One of the programs San Jose expects to implement on its way to meeting its Zero Waste goal, set for 2022, is a “Clean Recyclables Cart” campaign to reduce recyclables' contamination. Under the program, waste haulers will note residences with consistently missorted recyclables and compostables. City staff will assess the situation, contact residents with educational material available in English, Spanish, and Vietnamese, and offer further help if needed.
Since 2009, San Jose’s innovative Zero Waste Events program has cut trash generated at conventions, fairs, and other public events by 81 percent, not only keeping those red party cups out of landfills, but also performing a crucial public education service for event-goers. Both the public and event organizers have taken up the challenge, with one popular venue setting up refilling stations for water bottles as an alternative to single-serving disposable bottles.
Portland: 70 percent
(Photo: George Rose/Getty Images)
OK, make your jokes about artisan compost and locally sourced food waste. The fact is, Oregon’s largest city has a success rate of keeping waste out of landfills that a few less easily stereotyped burgs would do well to emulate. In 2012 Portland kept 70 percent of its discards out of area landfills, and the diversion rate for households was an impressive 74 percent.
That’s especially noteworthy given that Portland’s waste managers have to coordinate recycling and source reduction programs among the 40 independent private haulers that handle curbside pickup of both recyclables and trash.
Bruce Walker, solid waste and recycling program manager for Portland’s Bureau of Planning & Sustainability, said that enthusiastic cooperation between the city and all those private haulers has been crucial, and he’s optimistic that Portland will meet its 2015 goal of 75 percent diversion.
But even with that teamwork, said Walker, Portland might not be the recycling star it is without its motivated populace. “Public support is absolutely critical,” he said. “You can have all the cooperation in the world between haulers and agencies, you can have all the infrastructure in the world, but without a public that’s enthusiastic about recycling and composting, where would you be?”
Someplace other than Portland, the answer would seem to be.
San Diego: 68 Percent  
(Photo: Education Images/Getty Images)
The West Coast’s southernmost big city is a respectable player in the waste diversion stats game: By 2012, San Diego was diverting 68 percent of its discards from landfills. City staff credit two factors for that high diversion rate—an aggressive construction and demolition debris recycling program, and a 2007 ordinance that requires almost everyone in San Diego to recycle. Only small businesses and apartment buildings generating less than four cubic yards of trash a week are exempted from the law—for now.

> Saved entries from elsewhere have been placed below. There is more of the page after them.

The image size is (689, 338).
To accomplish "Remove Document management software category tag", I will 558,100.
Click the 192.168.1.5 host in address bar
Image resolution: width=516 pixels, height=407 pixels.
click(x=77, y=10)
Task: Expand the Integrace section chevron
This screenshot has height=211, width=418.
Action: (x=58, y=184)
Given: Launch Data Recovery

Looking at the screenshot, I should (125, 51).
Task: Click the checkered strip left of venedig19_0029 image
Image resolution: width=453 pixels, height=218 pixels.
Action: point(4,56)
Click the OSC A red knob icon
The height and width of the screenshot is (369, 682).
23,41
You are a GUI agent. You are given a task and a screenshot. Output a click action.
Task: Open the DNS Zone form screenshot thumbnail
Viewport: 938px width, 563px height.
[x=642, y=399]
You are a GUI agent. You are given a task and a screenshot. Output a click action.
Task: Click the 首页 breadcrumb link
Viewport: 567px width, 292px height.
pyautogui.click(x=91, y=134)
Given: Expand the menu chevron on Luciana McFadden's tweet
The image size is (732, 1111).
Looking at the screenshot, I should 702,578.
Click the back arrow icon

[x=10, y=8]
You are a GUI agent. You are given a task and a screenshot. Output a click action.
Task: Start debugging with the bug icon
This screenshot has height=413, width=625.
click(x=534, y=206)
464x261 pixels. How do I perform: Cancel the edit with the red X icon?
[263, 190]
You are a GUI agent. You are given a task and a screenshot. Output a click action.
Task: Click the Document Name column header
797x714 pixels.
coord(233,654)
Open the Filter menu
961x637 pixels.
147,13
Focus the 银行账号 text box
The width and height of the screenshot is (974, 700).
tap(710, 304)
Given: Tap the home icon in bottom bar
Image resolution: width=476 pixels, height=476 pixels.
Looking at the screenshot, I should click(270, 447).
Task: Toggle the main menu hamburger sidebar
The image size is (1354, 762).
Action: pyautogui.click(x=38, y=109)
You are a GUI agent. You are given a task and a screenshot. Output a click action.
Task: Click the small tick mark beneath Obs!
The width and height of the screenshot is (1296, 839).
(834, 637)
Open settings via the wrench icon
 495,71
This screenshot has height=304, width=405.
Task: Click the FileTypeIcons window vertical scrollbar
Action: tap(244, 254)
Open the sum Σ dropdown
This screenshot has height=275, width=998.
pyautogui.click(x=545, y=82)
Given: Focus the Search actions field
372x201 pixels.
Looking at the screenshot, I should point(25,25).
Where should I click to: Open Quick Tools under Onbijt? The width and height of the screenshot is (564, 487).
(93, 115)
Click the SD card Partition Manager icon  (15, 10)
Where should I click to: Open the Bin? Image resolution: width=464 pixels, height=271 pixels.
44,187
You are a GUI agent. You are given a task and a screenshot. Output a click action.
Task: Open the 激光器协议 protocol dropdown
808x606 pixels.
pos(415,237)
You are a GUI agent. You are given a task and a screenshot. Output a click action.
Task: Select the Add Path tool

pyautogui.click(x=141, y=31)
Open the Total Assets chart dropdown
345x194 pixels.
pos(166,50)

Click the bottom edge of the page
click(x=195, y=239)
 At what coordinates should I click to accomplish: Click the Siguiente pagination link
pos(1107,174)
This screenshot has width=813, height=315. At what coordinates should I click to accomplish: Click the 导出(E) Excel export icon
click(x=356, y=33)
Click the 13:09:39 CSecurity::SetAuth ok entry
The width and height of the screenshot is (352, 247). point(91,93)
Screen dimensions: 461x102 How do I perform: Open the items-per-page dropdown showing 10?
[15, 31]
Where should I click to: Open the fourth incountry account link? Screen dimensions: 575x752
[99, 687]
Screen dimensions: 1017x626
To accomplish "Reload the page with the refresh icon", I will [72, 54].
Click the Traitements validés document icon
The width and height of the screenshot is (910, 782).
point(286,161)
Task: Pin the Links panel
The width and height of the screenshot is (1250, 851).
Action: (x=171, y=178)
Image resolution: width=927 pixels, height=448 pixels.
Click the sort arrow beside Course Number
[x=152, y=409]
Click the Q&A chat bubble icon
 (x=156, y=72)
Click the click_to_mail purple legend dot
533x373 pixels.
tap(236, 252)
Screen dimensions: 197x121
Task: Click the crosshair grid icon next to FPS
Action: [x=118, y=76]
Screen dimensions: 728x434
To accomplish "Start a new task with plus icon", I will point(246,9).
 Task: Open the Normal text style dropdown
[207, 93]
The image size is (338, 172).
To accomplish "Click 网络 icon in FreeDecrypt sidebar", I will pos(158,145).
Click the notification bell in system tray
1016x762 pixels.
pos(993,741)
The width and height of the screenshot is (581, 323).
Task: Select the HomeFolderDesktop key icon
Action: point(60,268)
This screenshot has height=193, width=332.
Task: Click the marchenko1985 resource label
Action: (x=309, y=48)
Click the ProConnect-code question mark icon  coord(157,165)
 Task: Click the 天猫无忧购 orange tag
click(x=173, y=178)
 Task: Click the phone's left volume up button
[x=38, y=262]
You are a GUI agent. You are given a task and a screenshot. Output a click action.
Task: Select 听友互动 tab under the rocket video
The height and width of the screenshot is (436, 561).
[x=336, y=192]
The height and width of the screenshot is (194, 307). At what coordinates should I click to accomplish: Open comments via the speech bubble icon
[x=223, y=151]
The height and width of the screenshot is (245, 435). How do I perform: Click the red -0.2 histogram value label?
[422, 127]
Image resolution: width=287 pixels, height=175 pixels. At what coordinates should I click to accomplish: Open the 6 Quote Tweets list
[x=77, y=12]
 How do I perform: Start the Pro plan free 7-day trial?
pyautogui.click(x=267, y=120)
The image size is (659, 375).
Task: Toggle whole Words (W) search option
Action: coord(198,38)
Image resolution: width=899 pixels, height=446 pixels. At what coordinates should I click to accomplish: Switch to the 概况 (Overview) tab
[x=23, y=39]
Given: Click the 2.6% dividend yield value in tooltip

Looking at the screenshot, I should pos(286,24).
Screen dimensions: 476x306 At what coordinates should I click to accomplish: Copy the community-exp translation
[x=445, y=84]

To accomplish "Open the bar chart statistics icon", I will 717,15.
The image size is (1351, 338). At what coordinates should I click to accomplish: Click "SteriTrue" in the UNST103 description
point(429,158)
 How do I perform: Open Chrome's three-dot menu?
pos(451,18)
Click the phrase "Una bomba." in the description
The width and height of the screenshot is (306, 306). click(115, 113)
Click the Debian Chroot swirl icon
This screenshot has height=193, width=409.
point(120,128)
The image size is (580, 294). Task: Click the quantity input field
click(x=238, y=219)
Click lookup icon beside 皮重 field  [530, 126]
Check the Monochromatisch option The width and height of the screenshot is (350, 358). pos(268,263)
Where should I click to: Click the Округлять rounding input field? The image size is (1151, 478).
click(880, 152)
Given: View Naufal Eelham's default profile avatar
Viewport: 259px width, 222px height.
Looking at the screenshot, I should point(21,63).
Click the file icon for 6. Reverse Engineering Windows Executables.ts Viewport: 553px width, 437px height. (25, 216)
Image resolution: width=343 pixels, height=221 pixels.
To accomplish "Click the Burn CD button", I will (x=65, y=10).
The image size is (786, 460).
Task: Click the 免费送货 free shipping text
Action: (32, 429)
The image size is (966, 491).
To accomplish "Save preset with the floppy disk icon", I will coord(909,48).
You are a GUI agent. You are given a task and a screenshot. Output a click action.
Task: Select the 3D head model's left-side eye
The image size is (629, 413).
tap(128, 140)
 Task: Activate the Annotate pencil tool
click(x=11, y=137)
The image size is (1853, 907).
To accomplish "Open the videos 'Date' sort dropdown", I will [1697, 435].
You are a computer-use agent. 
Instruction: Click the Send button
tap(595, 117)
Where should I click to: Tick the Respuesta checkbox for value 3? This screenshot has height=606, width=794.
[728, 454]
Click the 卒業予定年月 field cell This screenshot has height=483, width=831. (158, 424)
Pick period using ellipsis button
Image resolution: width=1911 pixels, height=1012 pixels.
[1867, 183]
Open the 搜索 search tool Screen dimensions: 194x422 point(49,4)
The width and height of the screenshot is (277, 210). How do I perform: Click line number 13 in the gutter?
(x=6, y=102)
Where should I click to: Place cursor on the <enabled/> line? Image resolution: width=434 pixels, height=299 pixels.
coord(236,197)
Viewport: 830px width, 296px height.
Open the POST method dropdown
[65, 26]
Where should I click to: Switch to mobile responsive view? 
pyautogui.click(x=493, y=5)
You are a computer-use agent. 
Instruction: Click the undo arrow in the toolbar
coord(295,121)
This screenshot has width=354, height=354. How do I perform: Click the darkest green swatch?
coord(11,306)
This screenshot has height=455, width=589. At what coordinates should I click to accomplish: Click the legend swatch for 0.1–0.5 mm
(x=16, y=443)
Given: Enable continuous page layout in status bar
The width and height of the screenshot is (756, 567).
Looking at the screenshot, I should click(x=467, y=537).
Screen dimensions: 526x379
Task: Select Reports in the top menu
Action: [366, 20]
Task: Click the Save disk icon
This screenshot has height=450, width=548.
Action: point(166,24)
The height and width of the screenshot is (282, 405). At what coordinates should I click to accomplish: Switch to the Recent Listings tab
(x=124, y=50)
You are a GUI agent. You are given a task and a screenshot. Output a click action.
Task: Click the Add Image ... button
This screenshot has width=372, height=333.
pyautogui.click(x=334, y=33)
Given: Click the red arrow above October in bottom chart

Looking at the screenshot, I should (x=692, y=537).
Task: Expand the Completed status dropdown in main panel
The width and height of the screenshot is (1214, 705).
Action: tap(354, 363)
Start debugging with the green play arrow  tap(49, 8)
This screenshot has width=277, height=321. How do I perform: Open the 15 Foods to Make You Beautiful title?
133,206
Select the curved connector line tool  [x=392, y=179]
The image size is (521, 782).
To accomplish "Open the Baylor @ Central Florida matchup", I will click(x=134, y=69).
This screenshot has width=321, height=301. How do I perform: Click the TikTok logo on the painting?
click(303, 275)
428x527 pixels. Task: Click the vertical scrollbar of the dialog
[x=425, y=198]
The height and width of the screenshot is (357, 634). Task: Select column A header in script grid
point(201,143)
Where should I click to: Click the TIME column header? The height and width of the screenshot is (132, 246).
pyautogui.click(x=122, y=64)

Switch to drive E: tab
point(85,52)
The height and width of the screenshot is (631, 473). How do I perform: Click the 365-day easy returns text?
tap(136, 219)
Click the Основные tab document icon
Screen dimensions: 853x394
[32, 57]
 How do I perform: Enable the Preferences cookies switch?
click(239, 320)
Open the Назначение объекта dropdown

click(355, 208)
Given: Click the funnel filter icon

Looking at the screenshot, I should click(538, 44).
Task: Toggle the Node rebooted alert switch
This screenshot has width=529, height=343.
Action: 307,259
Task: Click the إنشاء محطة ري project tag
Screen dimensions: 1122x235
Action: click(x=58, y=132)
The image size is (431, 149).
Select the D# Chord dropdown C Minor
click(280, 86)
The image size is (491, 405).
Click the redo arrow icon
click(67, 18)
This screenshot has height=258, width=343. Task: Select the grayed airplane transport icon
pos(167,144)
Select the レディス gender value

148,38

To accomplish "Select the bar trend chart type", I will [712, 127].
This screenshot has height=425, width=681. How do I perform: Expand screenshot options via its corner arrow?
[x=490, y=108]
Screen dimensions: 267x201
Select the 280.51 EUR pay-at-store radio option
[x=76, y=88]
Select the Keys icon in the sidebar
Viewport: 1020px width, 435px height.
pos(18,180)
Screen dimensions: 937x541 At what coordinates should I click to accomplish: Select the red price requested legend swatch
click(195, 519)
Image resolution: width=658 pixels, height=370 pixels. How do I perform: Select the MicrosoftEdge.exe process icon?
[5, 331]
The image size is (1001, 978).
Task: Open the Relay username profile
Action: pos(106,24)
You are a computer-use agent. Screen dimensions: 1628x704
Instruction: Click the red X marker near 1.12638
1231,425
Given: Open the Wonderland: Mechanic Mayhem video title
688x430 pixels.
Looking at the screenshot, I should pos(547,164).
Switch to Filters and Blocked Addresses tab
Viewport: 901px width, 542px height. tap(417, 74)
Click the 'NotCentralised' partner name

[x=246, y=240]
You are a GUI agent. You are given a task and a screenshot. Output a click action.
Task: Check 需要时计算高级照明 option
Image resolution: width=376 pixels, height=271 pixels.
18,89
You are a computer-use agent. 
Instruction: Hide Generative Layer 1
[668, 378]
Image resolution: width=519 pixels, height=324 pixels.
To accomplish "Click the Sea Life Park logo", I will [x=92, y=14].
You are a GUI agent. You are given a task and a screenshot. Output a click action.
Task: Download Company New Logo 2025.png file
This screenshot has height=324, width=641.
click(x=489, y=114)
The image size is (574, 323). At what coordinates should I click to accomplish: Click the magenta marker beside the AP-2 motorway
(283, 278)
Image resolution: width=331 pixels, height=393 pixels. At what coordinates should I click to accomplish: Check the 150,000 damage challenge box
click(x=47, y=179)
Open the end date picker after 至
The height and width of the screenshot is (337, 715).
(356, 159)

Those exemptions are likely to go away before long, as the city’s Environmental Services Department is in the process of crafting its Zero Waste plan, with a draft due in December. That plan will provide a roadmap for getting to the goals San Diego’s city council set in 2013 of 75 percent waste diversion by 2020, and Zero Waste by 2040.
Among San Diego’s most innovative initiatives is a large waste-composting program planned for the city’s popular “Miramar Greenery,” a composting facility on the site of the Miramar Landfill. So-called aerated static piles pump air into long composting windrows so that the material breaks down without anyone needing to turn the compost. That saves energy and expense, and similar systems can break wastes down into soil amendments in a month. San Diego expects to use the facility to process as much as 10,000 tons of green waste, and 20,000 tons of food waste, every year.